» QUESTIONS ON THE MATERIAL:
1 – In the essay about immigrants finding their place in America, what job did the writer's father hold?
2 – Write what comes next in the essay about immigrants finding their place in America, picking up after its last sentence.

» PASSAGE TO READ:
- Opening Delimiter -
But something I have discussed with cousins on the West coast over the years came alive again when Musti was sitting here with my cat napping on his lap in suburbia. These cousins have PhDs in engineering or work for Fortune 50 companies as senior managers. But they have mentioned over the years that they chose neighborhoods and locales according to the ethnic mix there. Someone like me who hardly hung out with desi people, or never dated desi women was puzzled by that.

A third party like Musti coming through unexpectedly got me to thinking in more of an existential manner on the phenomenon. Immigrants have poured into this melting pot for centuries now, and perhaps the first generation cowered under the intimidating aspects of being newbies in a culture dominated by English-centric norms and religion. But despite the Irish, the Italian, the Chinese enclaves in larger cities, the second generations somehow walked away to fit into America – or at least fight to fit into a resistant America.

Today, we have India Festivals; the Greeks bring us into their culture with events but continue to maintain a sense of ethnic pride. Lots of us are bilingual. We now have Bollywood dancing at white weddings here and in Europe. Everyone loves Indian and Greek food.

We can’t breathe without pizza, and the whole country parties at St. Patrick’s Day.

Welcome to America.

It was the peak of election season and I was working 18 hour days but felt pressured to take my tired 62-year-old bones out of bed and share some pearls of wisdom with Musti. The problem is I didn’t have any pearls. I was just breathing here, and no one was bothering me. Maybe that was the message. Toward the end of the visit, we spent some late nights talking while I poured myself some wine. The issue is that I have never seen myself any differently than anyone else in this country.

“You land here on the defensive and you’ll live your entire life on the defensive. Remember, this is a post-colonial world,” I said. “Grab the bull by the horns, son. You are probably smarter than most people around you.” I don’t know if it registered, but he is a polite kid and shook his head affirmatively. But truthfully, growing up with my father’s UN diplomatic job, I completely lost track of what skin color, or height, or accents were. If someone said, “Is he the black guy?” I would say, “I don’t remember” – and I really did not. I had met a heart surgeon at a party. He was really smart and that was beautiful to me as a student of humanity.
- Closing Delimiter -
» RECORDS:
- Opening Delimiter -
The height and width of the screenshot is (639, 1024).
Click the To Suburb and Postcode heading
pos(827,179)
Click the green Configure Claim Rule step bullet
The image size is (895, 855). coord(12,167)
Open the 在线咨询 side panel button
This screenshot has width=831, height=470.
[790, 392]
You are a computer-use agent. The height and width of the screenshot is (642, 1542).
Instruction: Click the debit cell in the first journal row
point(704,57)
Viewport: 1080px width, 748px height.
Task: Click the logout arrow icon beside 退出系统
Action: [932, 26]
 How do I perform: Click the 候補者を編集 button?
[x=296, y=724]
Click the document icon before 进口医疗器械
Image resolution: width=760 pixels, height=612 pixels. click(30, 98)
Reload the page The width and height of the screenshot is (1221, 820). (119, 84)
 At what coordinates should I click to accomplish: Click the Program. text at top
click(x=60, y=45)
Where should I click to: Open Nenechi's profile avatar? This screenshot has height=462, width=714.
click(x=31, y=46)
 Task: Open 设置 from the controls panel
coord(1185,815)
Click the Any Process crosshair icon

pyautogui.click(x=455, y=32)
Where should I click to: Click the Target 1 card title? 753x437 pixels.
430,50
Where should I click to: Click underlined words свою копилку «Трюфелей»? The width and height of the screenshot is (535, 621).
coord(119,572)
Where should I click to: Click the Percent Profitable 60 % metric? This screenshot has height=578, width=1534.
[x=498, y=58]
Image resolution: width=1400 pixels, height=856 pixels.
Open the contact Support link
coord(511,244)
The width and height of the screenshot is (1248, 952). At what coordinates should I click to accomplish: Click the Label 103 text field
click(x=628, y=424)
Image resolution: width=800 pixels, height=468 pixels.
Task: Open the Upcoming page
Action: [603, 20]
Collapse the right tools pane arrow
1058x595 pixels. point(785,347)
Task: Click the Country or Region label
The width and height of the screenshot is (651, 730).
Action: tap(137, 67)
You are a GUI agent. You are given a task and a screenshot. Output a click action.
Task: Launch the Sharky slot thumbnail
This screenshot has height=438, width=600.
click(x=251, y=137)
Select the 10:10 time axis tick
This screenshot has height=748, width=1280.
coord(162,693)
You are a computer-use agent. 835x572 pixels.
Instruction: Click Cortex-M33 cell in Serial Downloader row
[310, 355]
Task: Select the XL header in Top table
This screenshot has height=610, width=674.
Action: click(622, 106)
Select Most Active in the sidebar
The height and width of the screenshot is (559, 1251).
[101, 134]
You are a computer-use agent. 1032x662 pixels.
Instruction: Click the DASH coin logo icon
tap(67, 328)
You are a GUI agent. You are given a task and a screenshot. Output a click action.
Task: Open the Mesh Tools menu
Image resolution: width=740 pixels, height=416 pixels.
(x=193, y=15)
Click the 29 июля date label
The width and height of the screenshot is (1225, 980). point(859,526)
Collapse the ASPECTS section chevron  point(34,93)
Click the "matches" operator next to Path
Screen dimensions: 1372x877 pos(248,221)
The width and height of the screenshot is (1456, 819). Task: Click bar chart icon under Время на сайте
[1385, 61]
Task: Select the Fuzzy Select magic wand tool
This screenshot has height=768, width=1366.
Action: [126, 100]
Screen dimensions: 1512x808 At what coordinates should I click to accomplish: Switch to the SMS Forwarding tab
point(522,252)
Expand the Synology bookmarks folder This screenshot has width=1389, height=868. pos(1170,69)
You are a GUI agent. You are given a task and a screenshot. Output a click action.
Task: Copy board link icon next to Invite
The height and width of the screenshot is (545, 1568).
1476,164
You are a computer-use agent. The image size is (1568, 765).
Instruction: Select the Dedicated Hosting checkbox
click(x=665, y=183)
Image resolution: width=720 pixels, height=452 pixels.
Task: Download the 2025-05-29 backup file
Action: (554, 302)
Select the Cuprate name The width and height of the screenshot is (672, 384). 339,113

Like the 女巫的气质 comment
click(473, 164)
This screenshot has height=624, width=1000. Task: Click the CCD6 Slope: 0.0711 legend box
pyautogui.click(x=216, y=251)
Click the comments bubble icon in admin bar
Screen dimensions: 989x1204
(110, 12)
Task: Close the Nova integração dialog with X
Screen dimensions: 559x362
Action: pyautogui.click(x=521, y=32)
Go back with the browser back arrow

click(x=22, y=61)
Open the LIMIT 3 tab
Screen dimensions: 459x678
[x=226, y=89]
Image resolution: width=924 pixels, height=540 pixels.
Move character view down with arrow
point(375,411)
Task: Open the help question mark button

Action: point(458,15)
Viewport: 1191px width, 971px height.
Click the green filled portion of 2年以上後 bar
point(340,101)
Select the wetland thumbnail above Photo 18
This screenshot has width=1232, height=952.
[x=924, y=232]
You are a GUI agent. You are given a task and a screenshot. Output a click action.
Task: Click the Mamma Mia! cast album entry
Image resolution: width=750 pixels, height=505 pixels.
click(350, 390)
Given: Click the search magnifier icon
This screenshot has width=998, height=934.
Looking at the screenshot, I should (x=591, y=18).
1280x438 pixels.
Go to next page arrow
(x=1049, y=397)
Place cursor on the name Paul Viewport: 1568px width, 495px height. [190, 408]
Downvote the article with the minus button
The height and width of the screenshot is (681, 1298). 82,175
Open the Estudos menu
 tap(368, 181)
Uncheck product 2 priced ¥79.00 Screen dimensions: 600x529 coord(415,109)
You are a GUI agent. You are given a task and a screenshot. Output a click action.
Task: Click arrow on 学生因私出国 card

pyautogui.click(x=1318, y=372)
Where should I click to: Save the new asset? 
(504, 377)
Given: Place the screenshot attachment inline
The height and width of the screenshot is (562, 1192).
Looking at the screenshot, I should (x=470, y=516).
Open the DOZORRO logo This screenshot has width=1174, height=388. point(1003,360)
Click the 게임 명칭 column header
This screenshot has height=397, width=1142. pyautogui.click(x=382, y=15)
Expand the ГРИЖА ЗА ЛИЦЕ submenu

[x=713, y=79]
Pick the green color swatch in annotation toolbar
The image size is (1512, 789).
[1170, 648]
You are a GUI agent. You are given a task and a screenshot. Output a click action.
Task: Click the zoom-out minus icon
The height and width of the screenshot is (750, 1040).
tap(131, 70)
- Closing Delimiter -
» ACTIVITY ANSWERS:
1 – A UN diplomatic job.

2 –
I think Musti kind of understood. I have spent my life traveling through countries attending Buddhist, Hindu, Jewish, Christian, and of course, Islamic events. I’m not religious, but I show up to celebrate joy, or sorrow, with fellow humans, because my religion is just humanity. If someone prays for me, I bow to them and accept prayers. I respect all gods.

This is about being soft. This is about being, let’s say, human, but especially, American.

So, with a busy work schedule, I embarked on a mission to just show Musti some real America. We went to a 90-year-old couple’s house to celebrate their dog’s birthday. We went to a contemporary Easter church service. We went for a chili dog lunch, we went to a typical American pub to have a burger, we went way out of town to a Carolina BBQ joint full of country folks to experience a deeper America. And of course, we went to a 7-course meal at the house of my daughter’s gay friend. Yes, I did try to sell him on North Carolina colleges by taking him to UNC-Charlotte, where I walked around shirtless for an hour. “Well, I was shirtless here for 7 years. This is home,” I said. The kid is 24 and felt awkward.

Yes, you have to live with confidence, or you become a slave to your complexes. This is either your America or it is a foreign land. Musti texted me a few days later. It was the Eid festival at his uncle’s house with people in desi clothing and with desi food. “That’s also an America,” I said. “I did the best to show you mine. Maybe you’ll decide on North Carolina for grad school, so I won’t hit the cold dirt alone here.”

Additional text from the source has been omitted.